EXCERPTED PASSAGE
Segment Open
Finally went to the “stranger” DR yesterday and poor man, I was NOT happy to be there. I don’t like any random doctor touching my face but I was willing to give him a chance because im desperate. I’m still in pain and frankly I’m mentally and physically exhausted from this whole ordeal.
So anyways, he comes into the examination room and it’s tense. You can feel it in the air, big time. He looks at my mouth and says “I can fix the tooth, but it wont help the pain.”
I automatically start spewing out comments and questions on why he wasnt made aware that my problem was pain? Did the doctors not TELL him what was going on? I dont care about my chipped tooth at this point, I care about my 100,000 dollar reconstructed face and intense pain
Turns out, he didn’t know about the pain and I left empty handed. I had nothing done. No fixing the chip, nothing. Good part was that he didn’t charge me anything. I think he was afraid of me.
Segment Closed
EXERCISE TASKS
[1] Reproduce everything in the dental visit post from "So anyways, he" down to "afraid of me.".
[2] Translate this sentence from the dental visit post into Spanish: "Good part was that he didn’t charge me anything."
[3] Extend the dental visit post, picking up after its final sentence.
The items after this point are separate material, unconnected to the dental visit post.

EXTRACTED ENTRIES
Segment Open
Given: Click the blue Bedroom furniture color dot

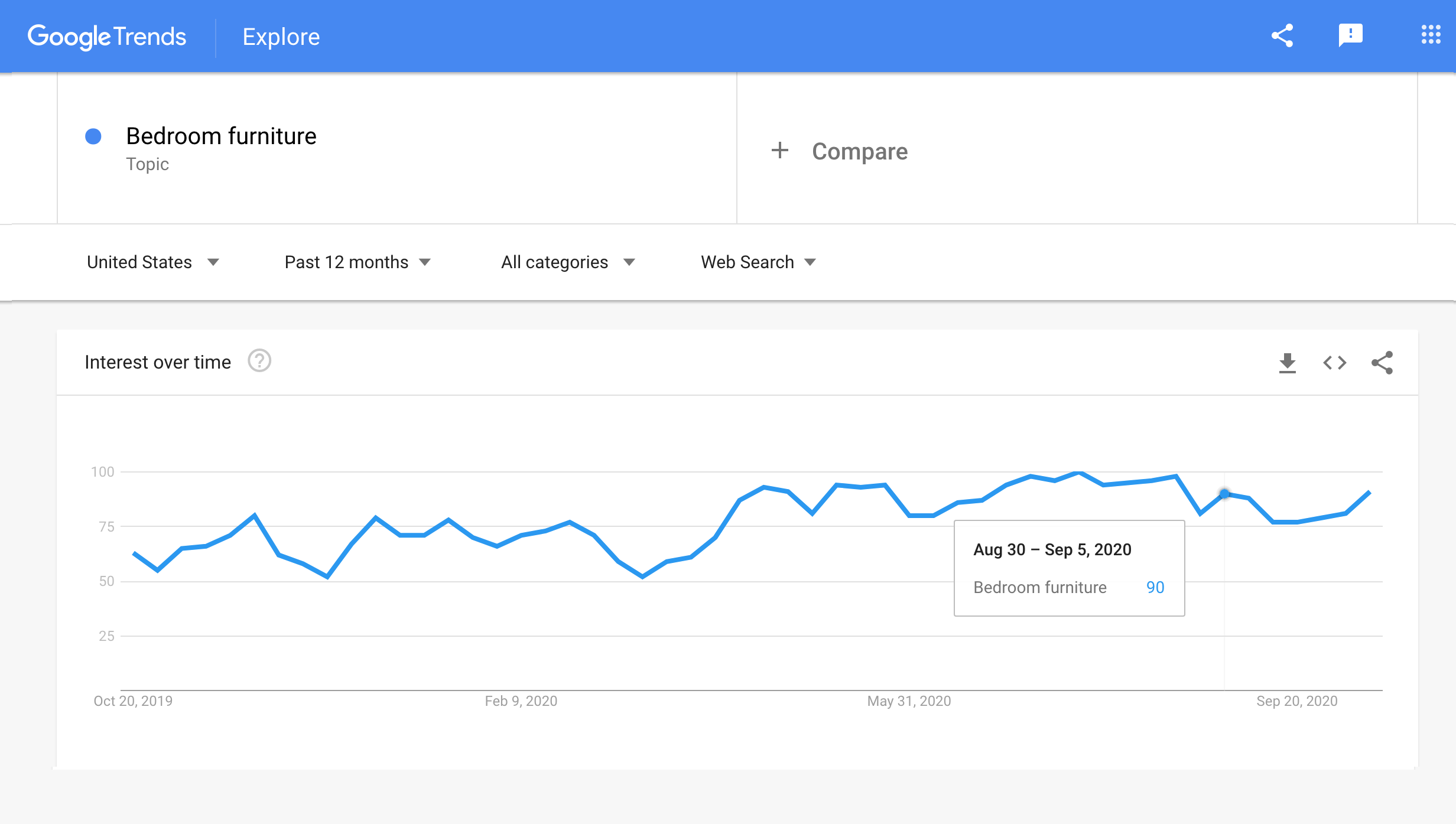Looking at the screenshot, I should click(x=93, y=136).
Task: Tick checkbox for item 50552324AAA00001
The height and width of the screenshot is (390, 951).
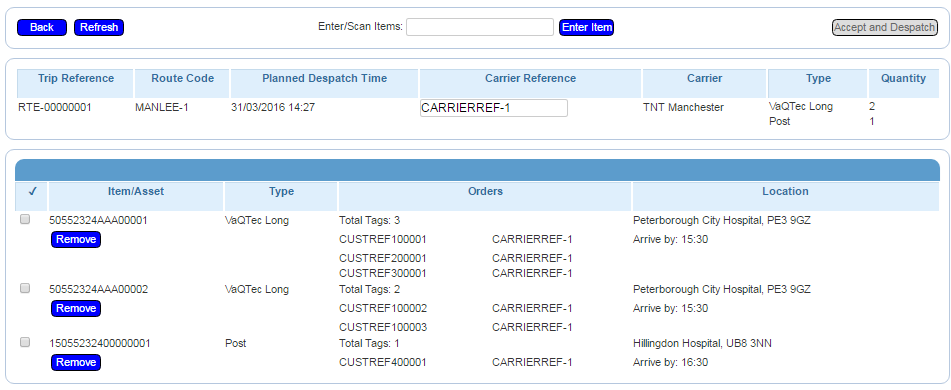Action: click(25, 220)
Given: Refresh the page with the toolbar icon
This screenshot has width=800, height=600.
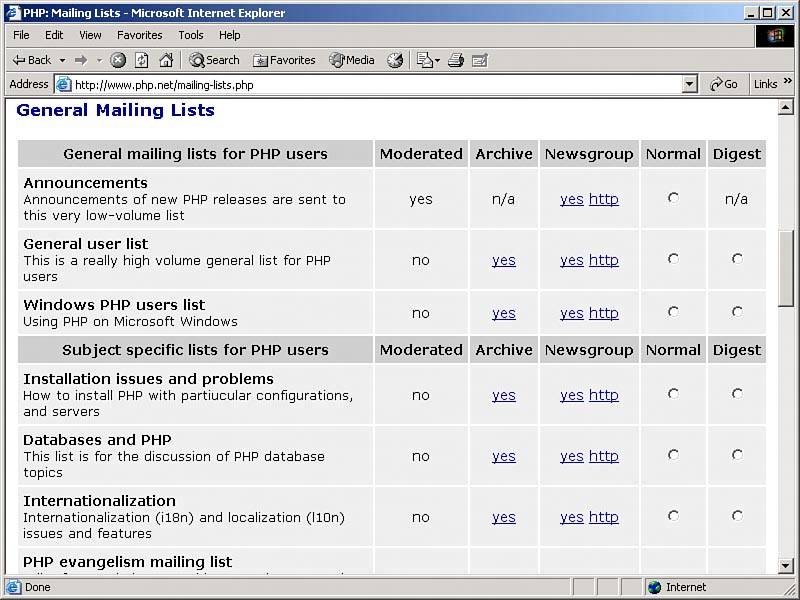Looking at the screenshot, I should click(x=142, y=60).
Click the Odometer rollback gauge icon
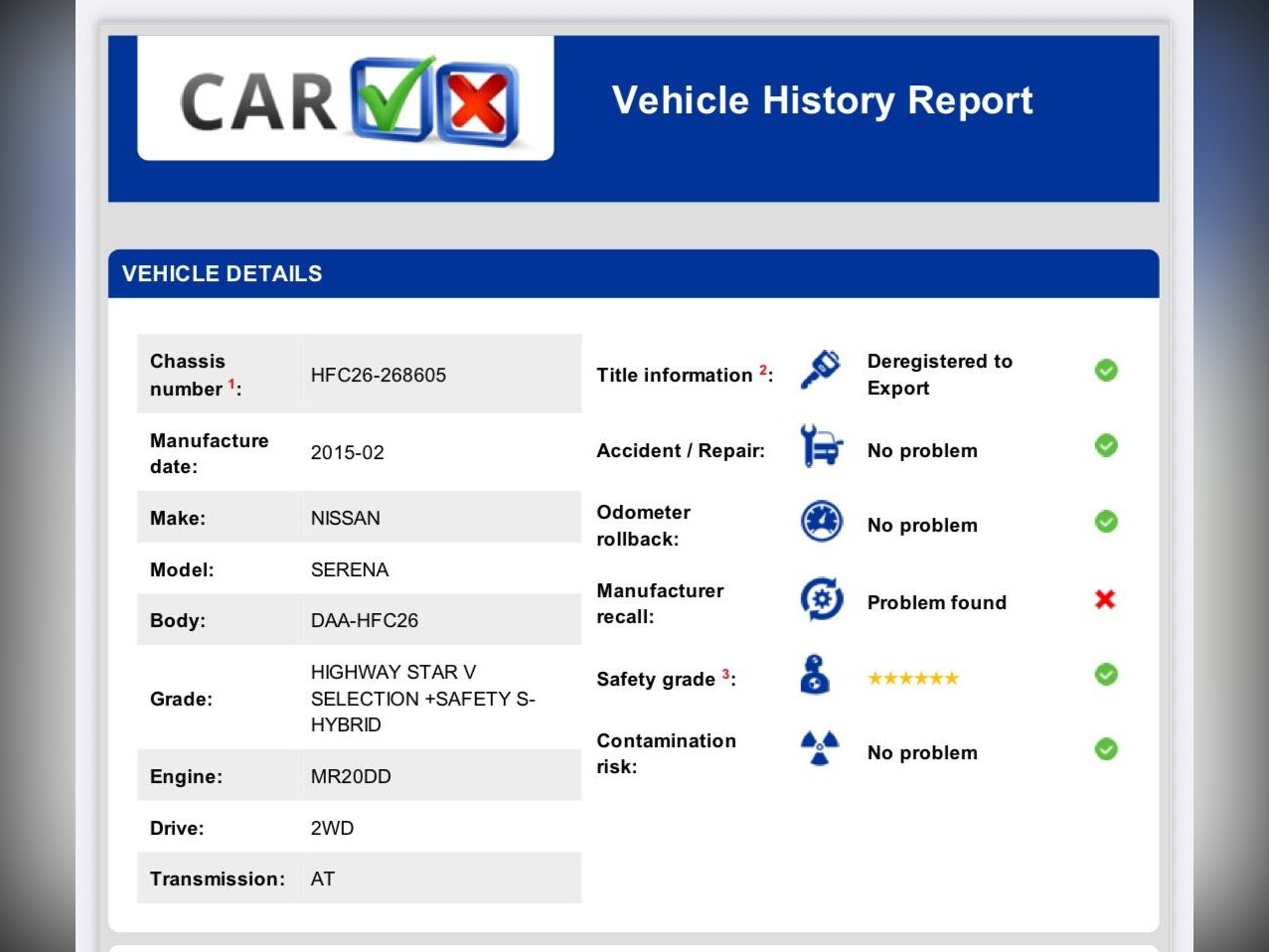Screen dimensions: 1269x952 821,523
Segment Closed
Segment Open
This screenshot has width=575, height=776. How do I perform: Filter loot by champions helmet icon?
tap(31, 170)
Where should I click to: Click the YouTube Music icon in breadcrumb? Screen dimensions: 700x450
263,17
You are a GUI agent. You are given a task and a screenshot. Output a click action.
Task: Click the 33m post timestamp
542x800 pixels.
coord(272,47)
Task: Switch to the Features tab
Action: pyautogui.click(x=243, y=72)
Segment Closed
ANSWERS TO THE EXERCISES
[1]
So anyways, he comes into the examination room and it’s tense. You can feel it in the air, big time. He looks at my mouth and says “I can fix the tooth, but it wont help the pain.”
I automatically start spewing out comments and questions on why he wasnt made aware that my problem was pain? Did the doctors not TELL him what was going on? I dont care about my chipped tooth at this point, I care about my 100,000 dollar reconstructed face and intense pain
Turns out, he didn’t know about the pain and I left empty handed. I had nothing done. No fixing the chip, nothing. Good part was that he didn’t charge me anything. I think he was afraid of me.

[2] Lo bueno fue que no me cobró nada.

[3]
I never cried after my surgery but yesterday the tears came down 😦 I was just so over tired from everything. Not hearing back from anyone, feeling completely shut out of the world by my doctors who I have given so much of myself, my time, and work too.
To ease the stress I went to the gym where I recieved a call from Gunsons office. He apologized for the pain and called what I was going through “a complete nightmare.” I agreed with him and felt so relieved he was on my side.
He asked me if I was on the pain medication, which I told him I was and said I should even take a tranquilizer at night because me being stressed means Im clenching my jaw and that’s causing the pain to worsen. He said he wishes he lived in the neighboorhood and could see me but unfortunutly that’s just not possible.
His final say was that we just need to get me to NYC to figure out what to do.
He reminded me of how great a doctor he is, and how the whole team looks out for me. Even if they don’t reply as fast as I would appreciate, I felt much better getting that call from him. Felt like a big hug and a cookie.